(Saved entries)
══════════════════════════════
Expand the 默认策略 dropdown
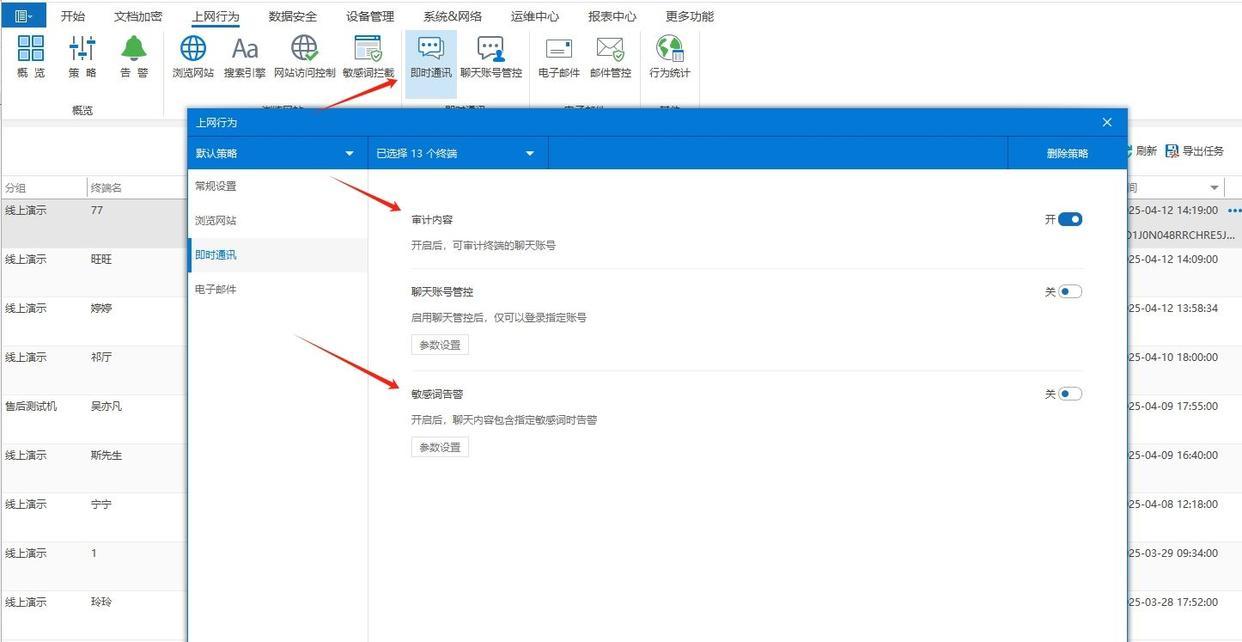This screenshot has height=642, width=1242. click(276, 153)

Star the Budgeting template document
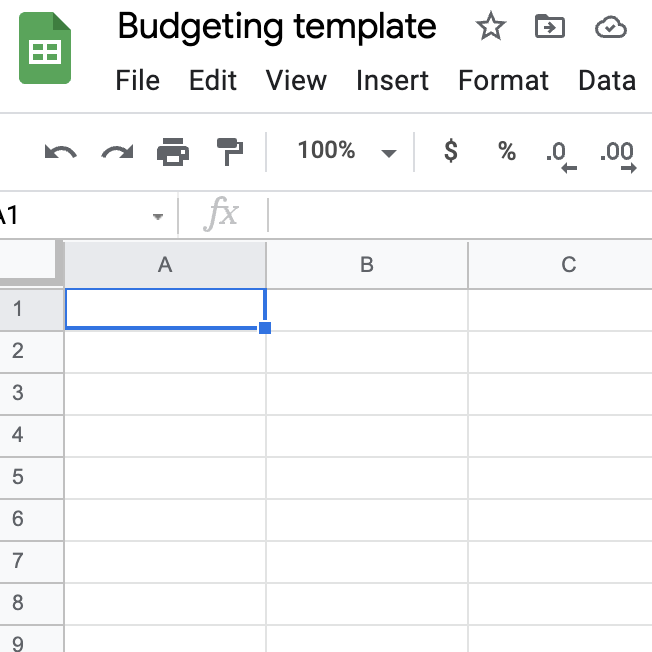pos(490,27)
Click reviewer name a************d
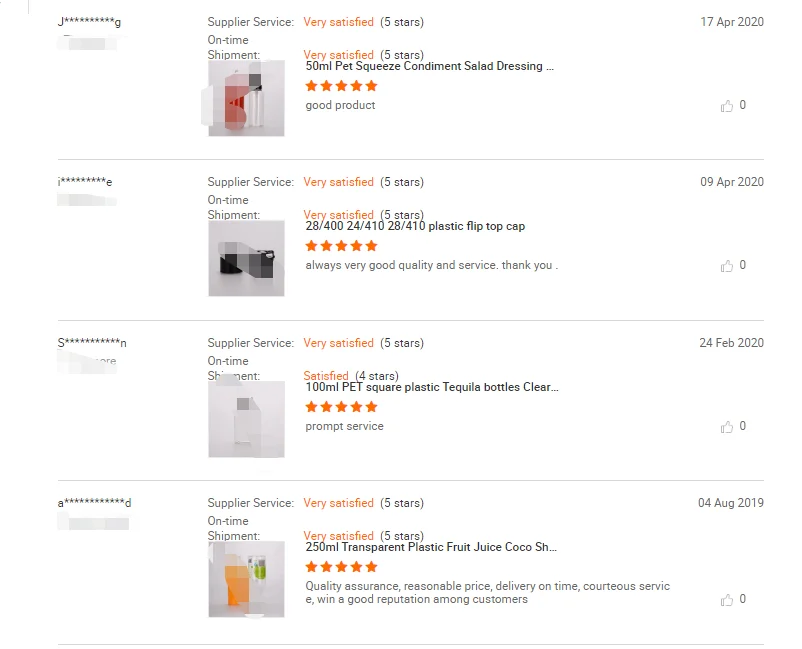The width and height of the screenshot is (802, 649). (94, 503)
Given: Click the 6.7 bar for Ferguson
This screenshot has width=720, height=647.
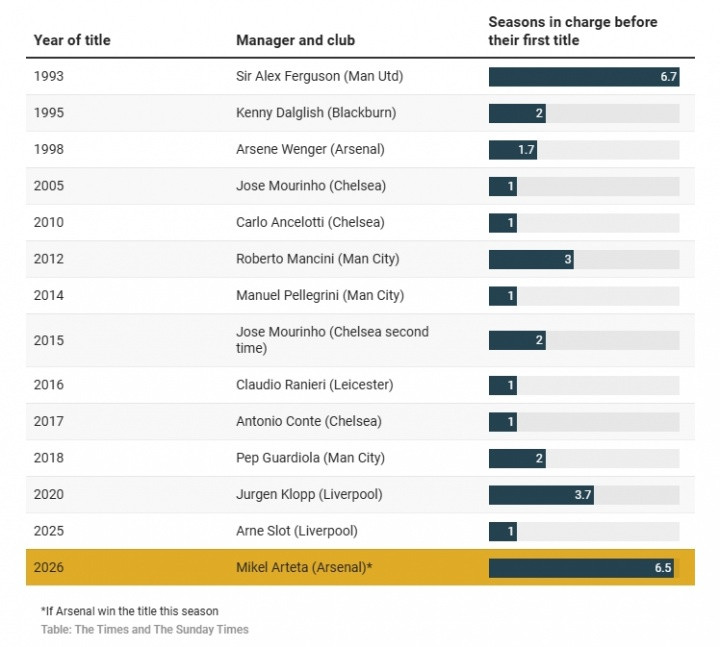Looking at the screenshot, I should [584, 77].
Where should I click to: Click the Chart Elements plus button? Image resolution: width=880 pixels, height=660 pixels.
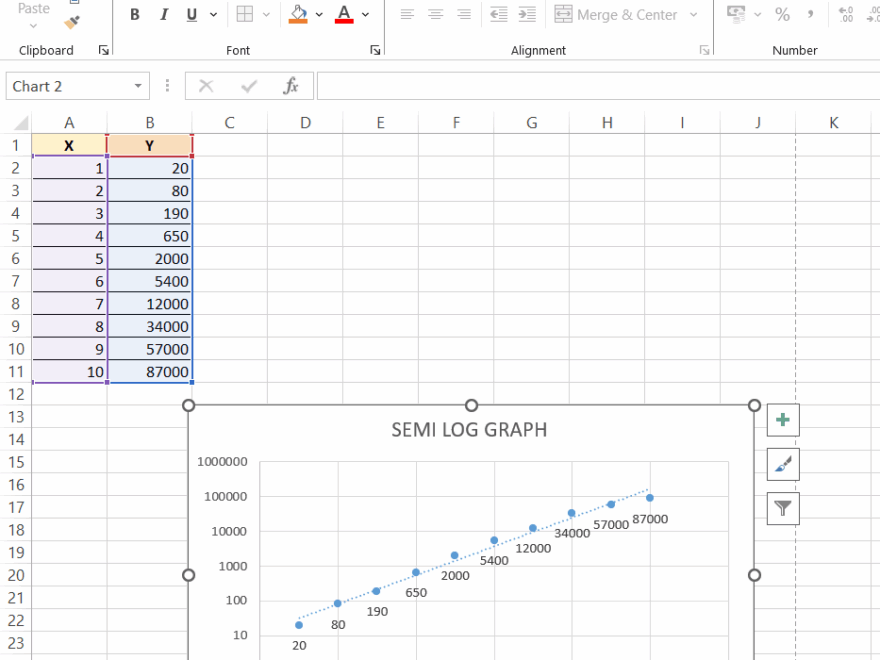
══════════════════════════════
Retype the line containing "Click reviewer name a************d" and each line after it through the last line of the entries above, exactly, with no pictures and nothing else.

* _FINISHED EXERCISE_:
Click reviewer name a************d
The width and height of the screenshot is (802, 649). (94, 503)
Given: Click the 6.7 bar for Ferguson
This screenshot has width=720, height=647.
Looking at the screenshot, I should [584, 77].
Where should I click to: Click the Chart Elements plus button? Image resolution: width=880 pixels, height=660 pixels.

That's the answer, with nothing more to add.